Stored data entries
────────

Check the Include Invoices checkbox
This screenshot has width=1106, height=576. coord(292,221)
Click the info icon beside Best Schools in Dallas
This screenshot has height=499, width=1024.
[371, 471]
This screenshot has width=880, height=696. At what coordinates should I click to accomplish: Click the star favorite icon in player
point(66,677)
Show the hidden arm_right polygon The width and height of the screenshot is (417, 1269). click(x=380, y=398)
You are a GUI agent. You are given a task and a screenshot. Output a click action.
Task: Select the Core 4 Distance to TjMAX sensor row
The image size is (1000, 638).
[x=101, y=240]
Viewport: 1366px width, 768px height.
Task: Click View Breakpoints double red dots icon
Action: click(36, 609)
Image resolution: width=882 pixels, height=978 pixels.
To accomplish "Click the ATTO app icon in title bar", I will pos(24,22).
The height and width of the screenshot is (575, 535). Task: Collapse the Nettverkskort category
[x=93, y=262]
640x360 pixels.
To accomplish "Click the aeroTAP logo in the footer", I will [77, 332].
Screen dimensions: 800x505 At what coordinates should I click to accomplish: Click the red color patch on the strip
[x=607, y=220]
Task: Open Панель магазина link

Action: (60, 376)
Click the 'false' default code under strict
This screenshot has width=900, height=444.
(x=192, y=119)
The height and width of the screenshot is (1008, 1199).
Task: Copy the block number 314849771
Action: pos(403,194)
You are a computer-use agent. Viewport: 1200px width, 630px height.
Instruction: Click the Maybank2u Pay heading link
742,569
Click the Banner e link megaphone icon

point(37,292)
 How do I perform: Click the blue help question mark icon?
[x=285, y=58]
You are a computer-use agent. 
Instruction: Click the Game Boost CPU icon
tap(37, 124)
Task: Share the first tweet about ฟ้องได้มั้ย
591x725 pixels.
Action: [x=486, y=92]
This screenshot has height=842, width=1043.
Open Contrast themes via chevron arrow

────────

◆ Problem ◆
Filter the entries above and keep only the lines with the word "computer".

◆ Exercise response ◆
You are a computer-use agent. Viewport: 1200px width, 630px height.
You are a computer-use agent. 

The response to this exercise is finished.